Table 2. Example Tag Table Setup

Treatment ArmNumber of Patients AnalyzedTimepointORR, n (%)CR, n (%)PR, n (%)SD, n (%)
Arm 1
Arm 2

Running ASTs: #

Once your configuration is set and all of your tags have AI prompts, carefully select AI options: 

  • Do you want to run on abstracts or full texts? 
  • What about allowing answers that are more generative/summative (rather than requiring annotations)? 
  • Have you considered whether you can use “Apply”, or are you under constraints that mean you should only “Recommend”?

Review the retrieved responses and assess whether revisions should be made to any of your tag configurations or prompts. If changes are made (edits to prompts, changes to tag setup, new tags added), be sure to refresh your ASTs!

How (and When) to Refresh: #

Rerunning the AI without Refreshing will generate answers to new tag Questions you’ve built, but while leaving the pre-existing tags untouched. So, if you want to save your earlier work, do not refresh!

Running the AI and Refreshing will remove AI-applied tags or AI recommendations (whichever are applicable), and will re-run on all Questions. It will not remove or replace manually-applied tags!

Clearing is also an option, which will remove AI-applied or recommended tags without replacement. 

Tricks and Tips: #

  • The first tip is not about Configuration, but what you do after: Sanity-check a few studies! Sometimes, configuration issues or AI misinterpretations are very easily discoverable by checking just a few studies. If there is an obvious error type, reconfigure and refresh. Work with the LLM to improve how it helps you!
  • Write literal and precise Questions: You’re instructing an LLM with every Question you create!

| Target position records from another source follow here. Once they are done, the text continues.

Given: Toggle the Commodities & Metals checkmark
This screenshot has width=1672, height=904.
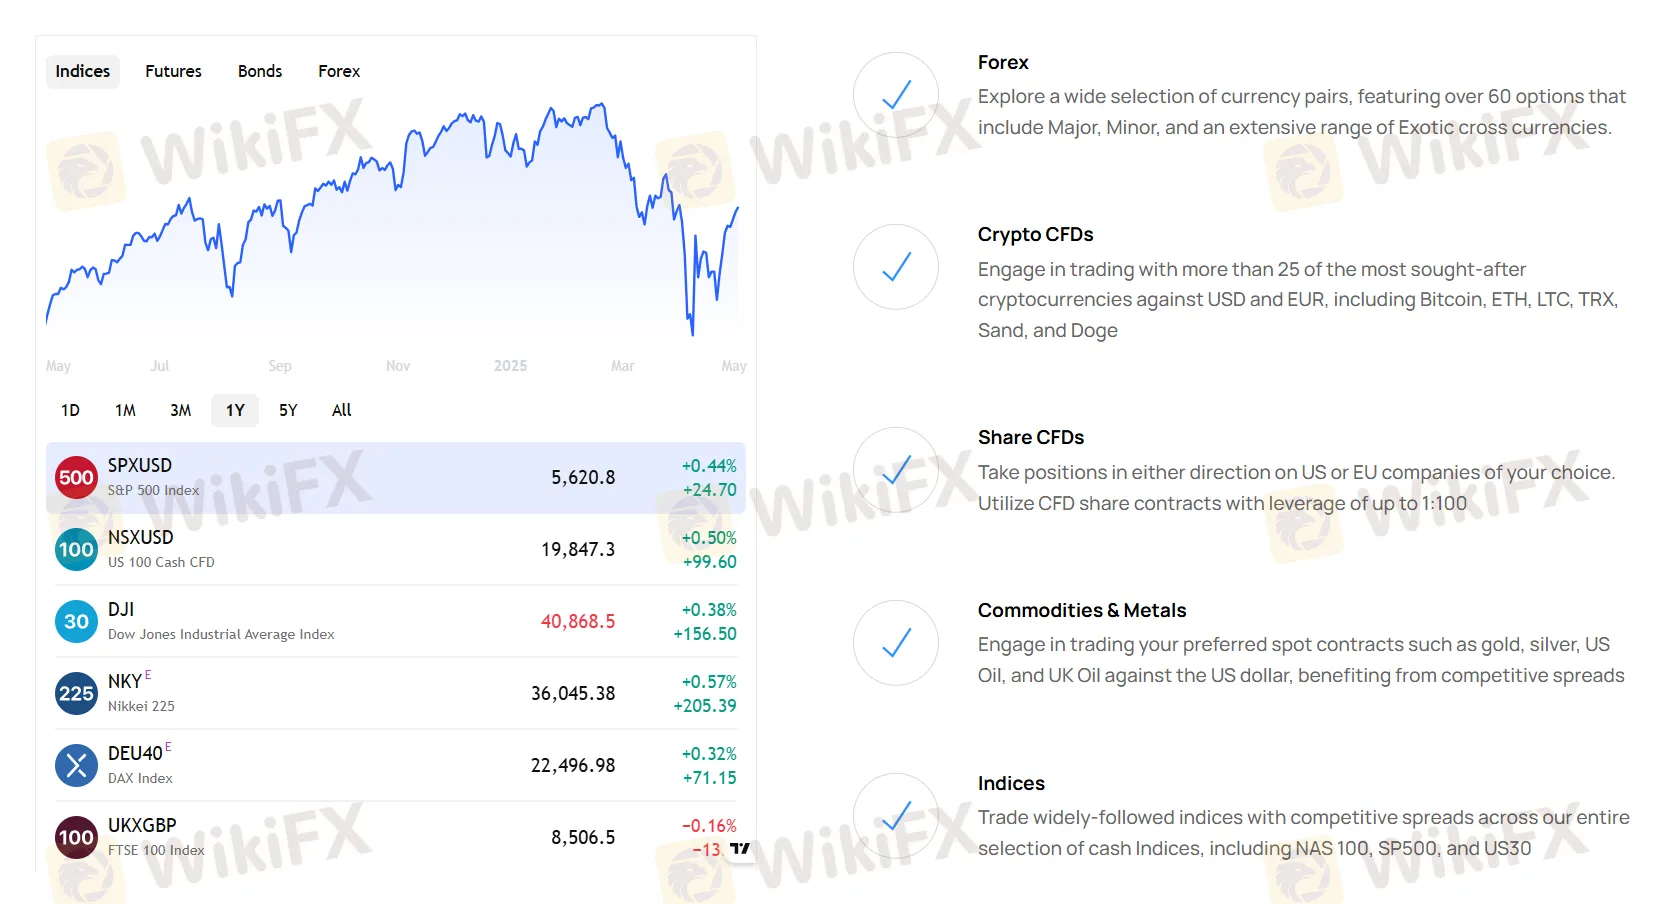Looking at the screenshot, I should [x=895, y=643].
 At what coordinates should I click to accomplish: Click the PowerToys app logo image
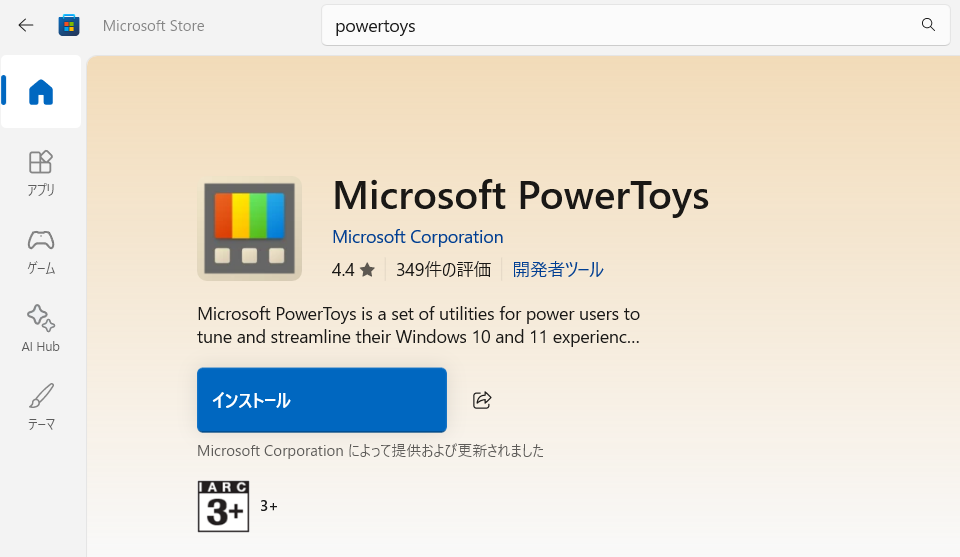coord(250,228)

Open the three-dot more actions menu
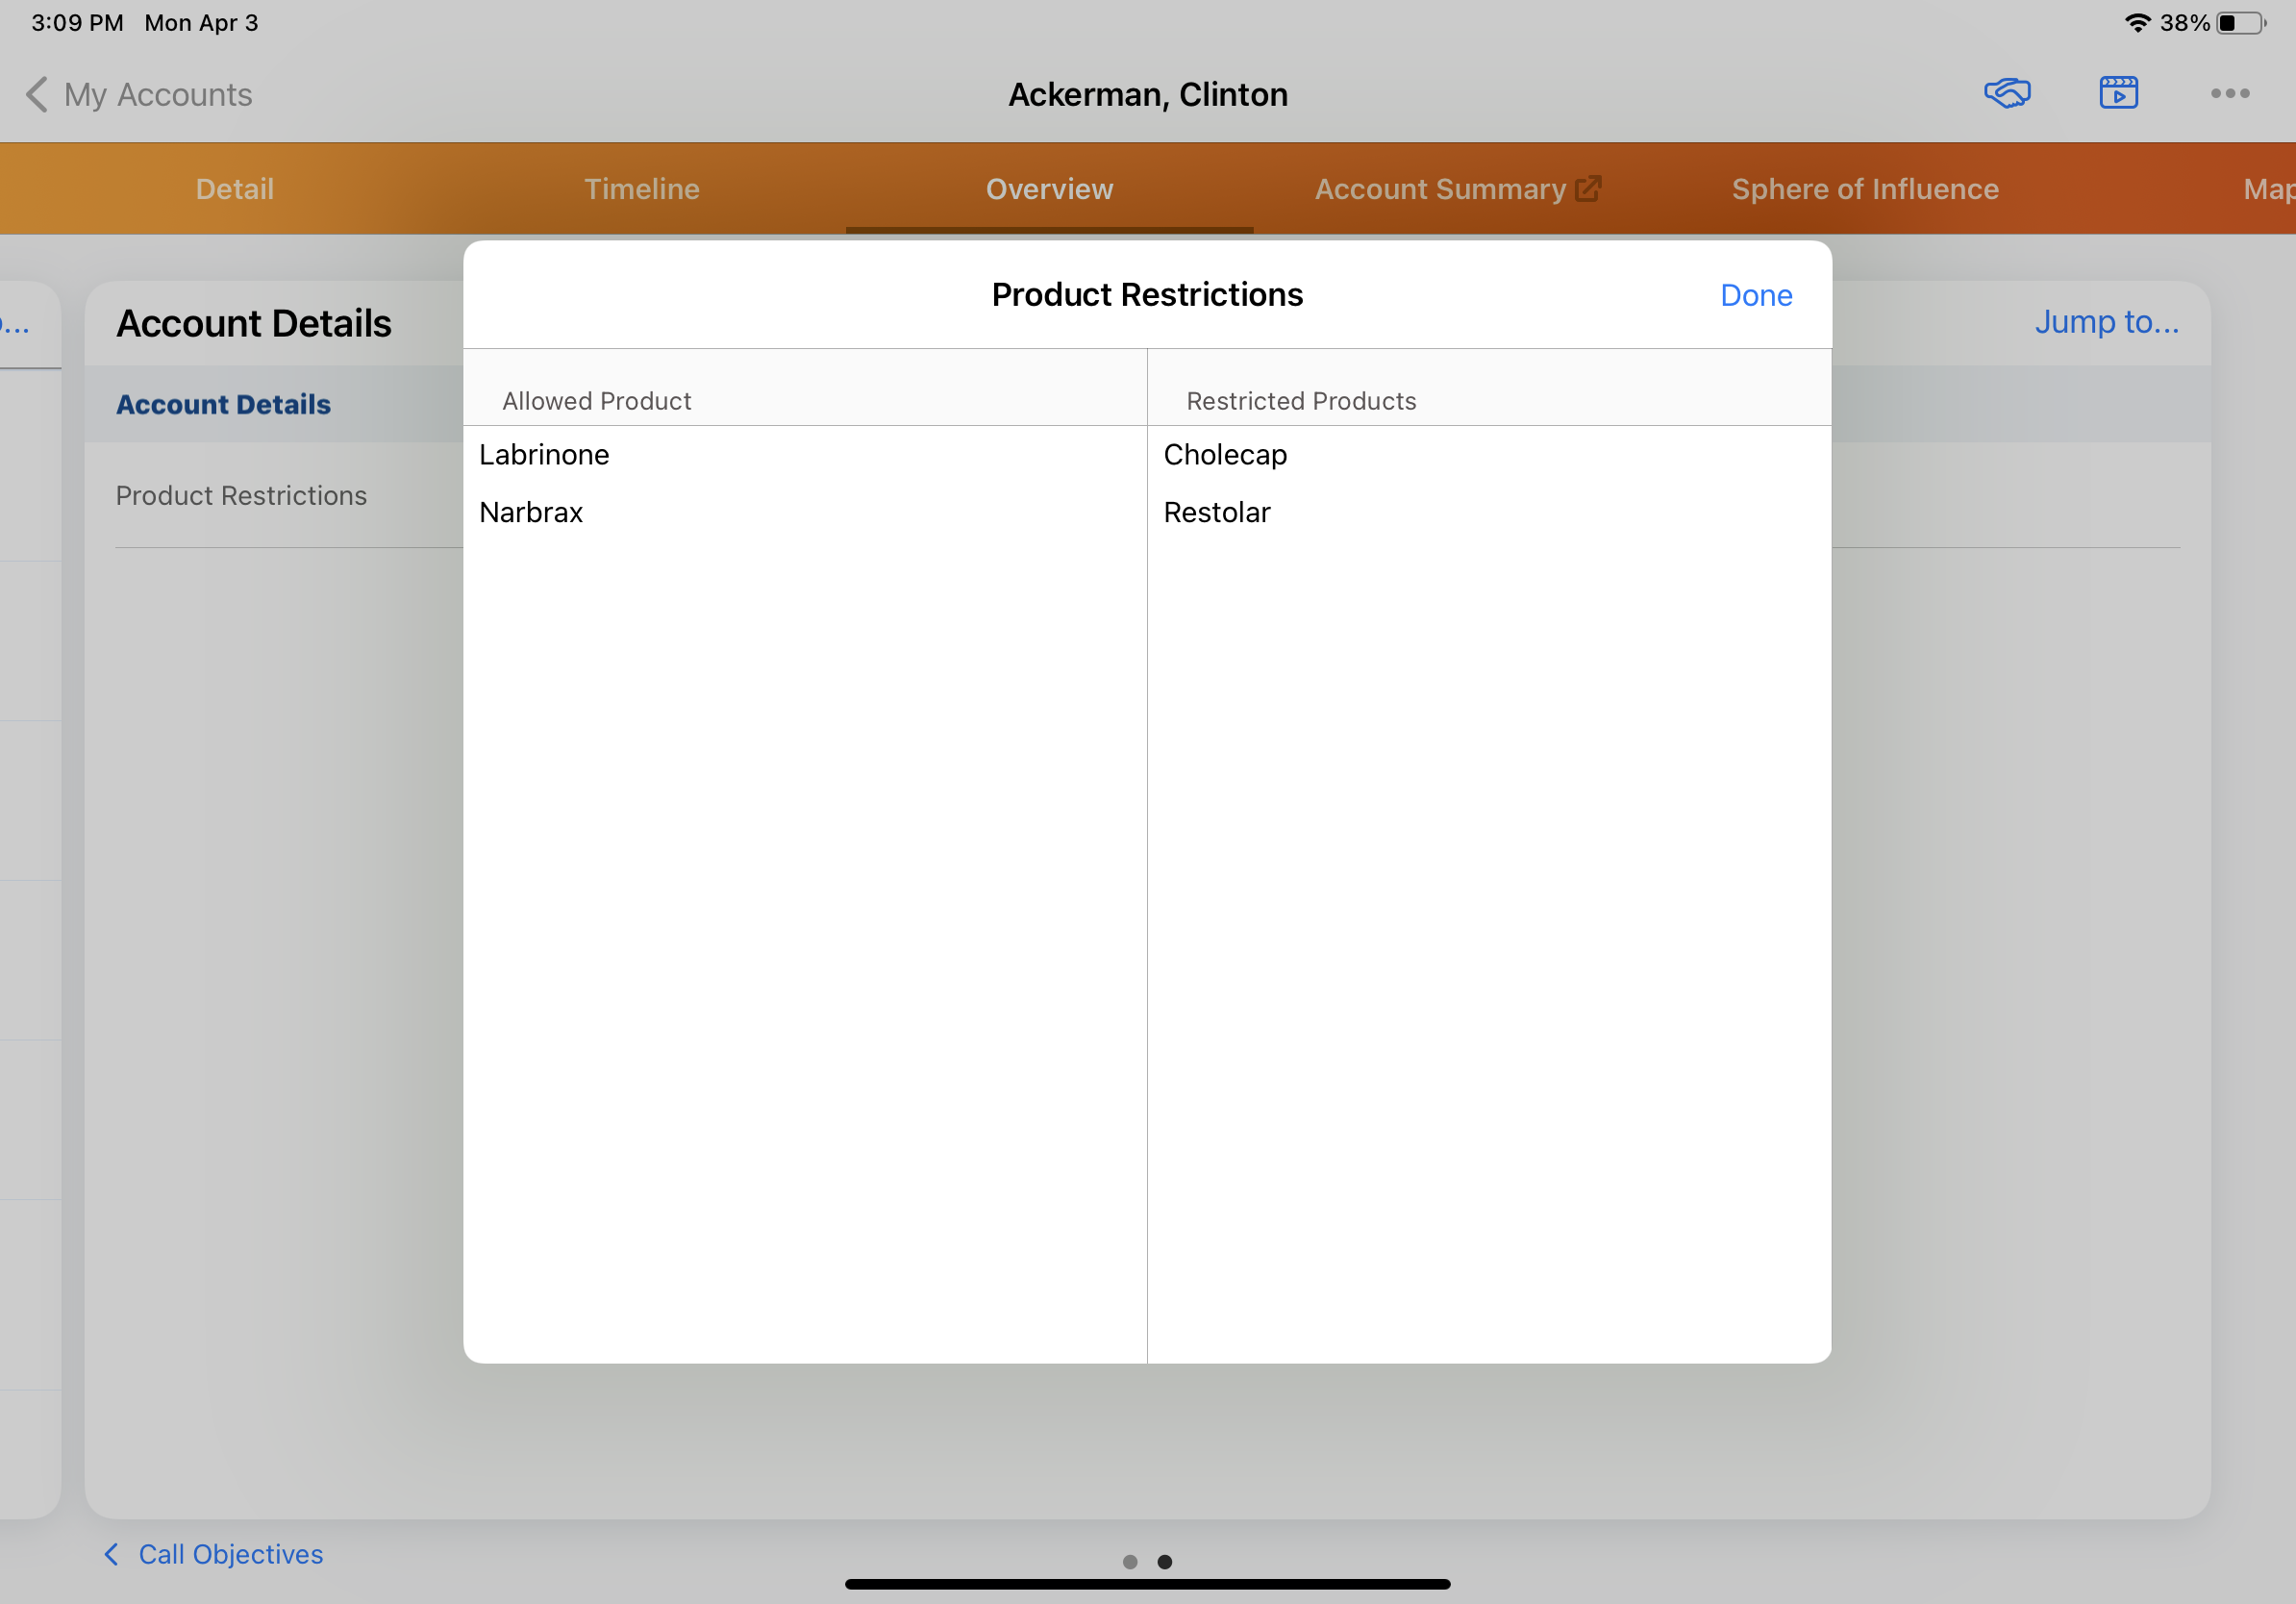(2229, 93)
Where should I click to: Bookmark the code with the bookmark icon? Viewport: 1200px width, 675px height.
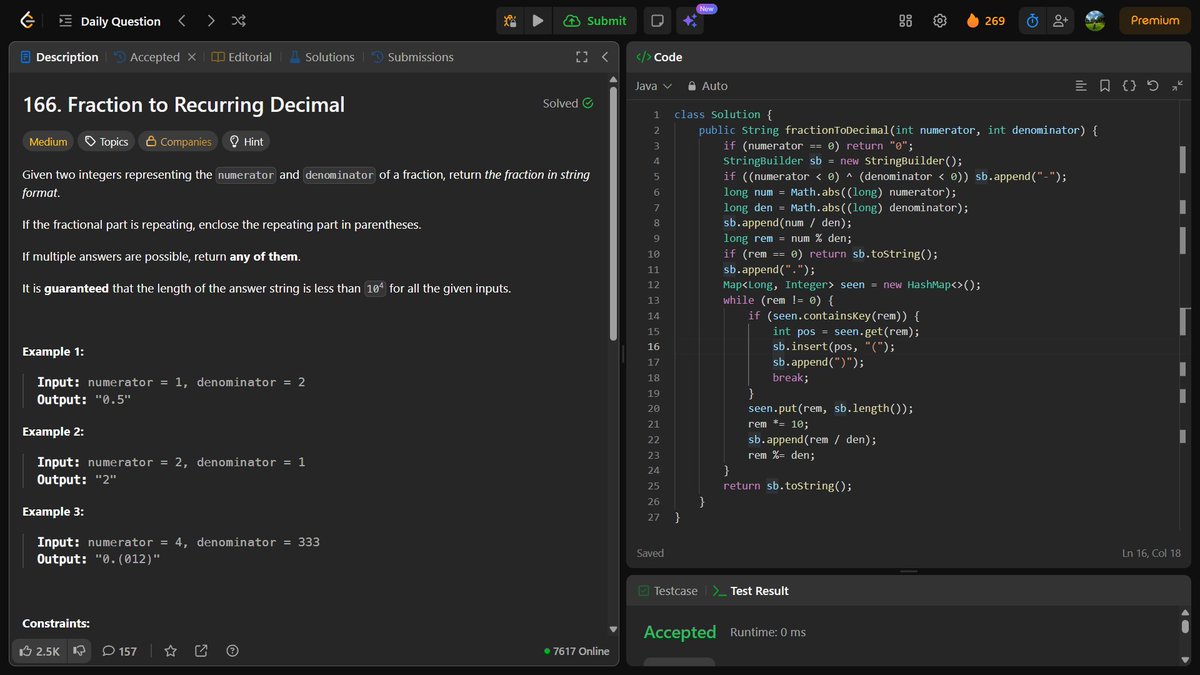1104,86
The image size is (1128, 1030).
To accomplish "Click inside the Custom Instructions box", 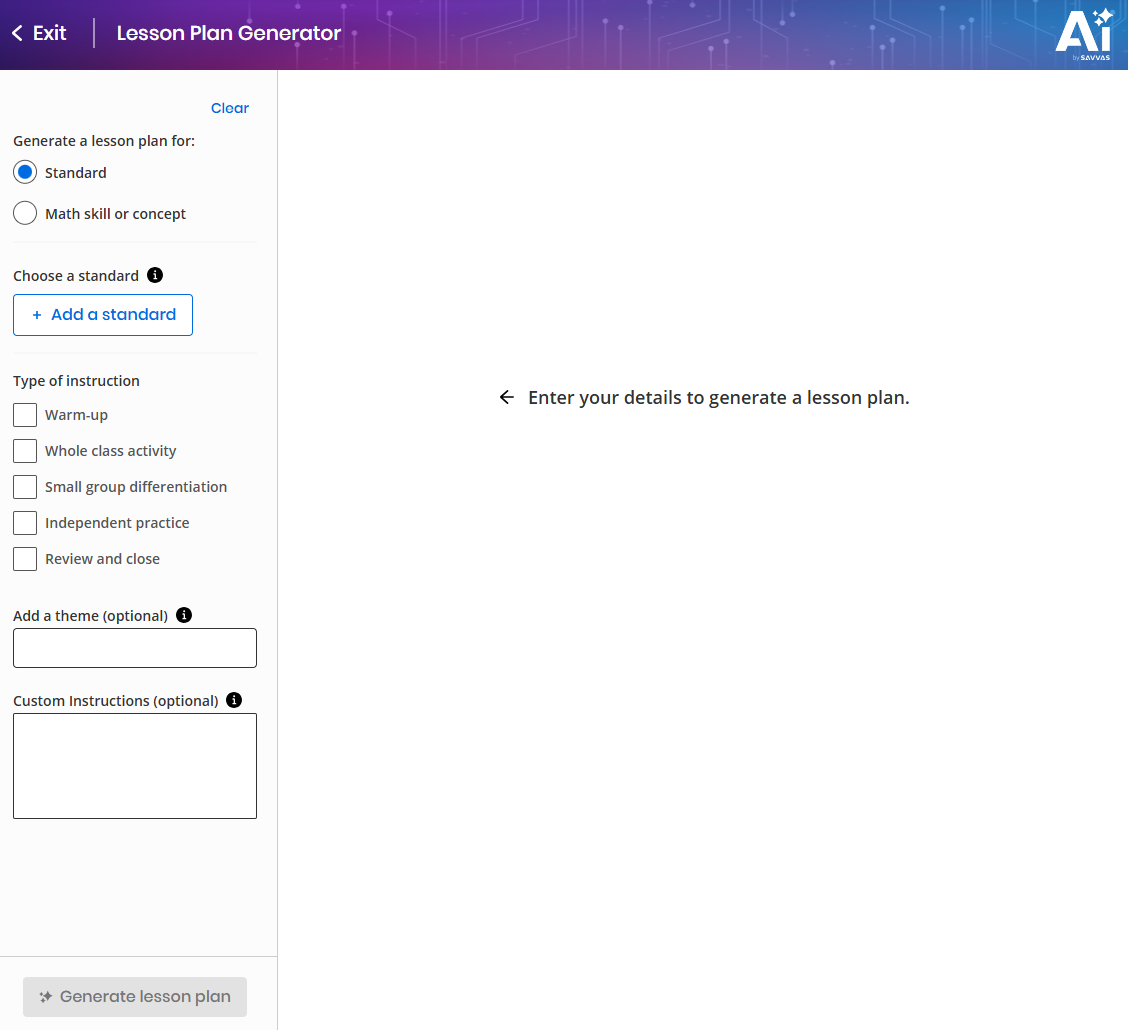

Don’t ask “Was the number of patients reported?” if what you want is “What was the number of patients reported?”
  • Learn Question Types: Single Apply means “find this tag”; Select questions can only be answered with sub-tags! If a tag is not either a Single Apply Question or configured as a child of a Select Question tag, it will not be assessed by the AI, and Question type is highly impactful on LLM extractions.
  • Build only what you need: Extraneous tags and ‘over-gathering’ from underlying studies can slow your review and may indicate that greater focus of your Research Question or Protocol may help. Tagging for secondary topics is useful, but balance complexity and noise against each additional topic! For tangential questions, especially if different studies may provide the answers, a second nest may be appropriate.
  • Watch our videos! Especially the AI Tagging Configuration advice. 5 minutes could save hours on future reviews.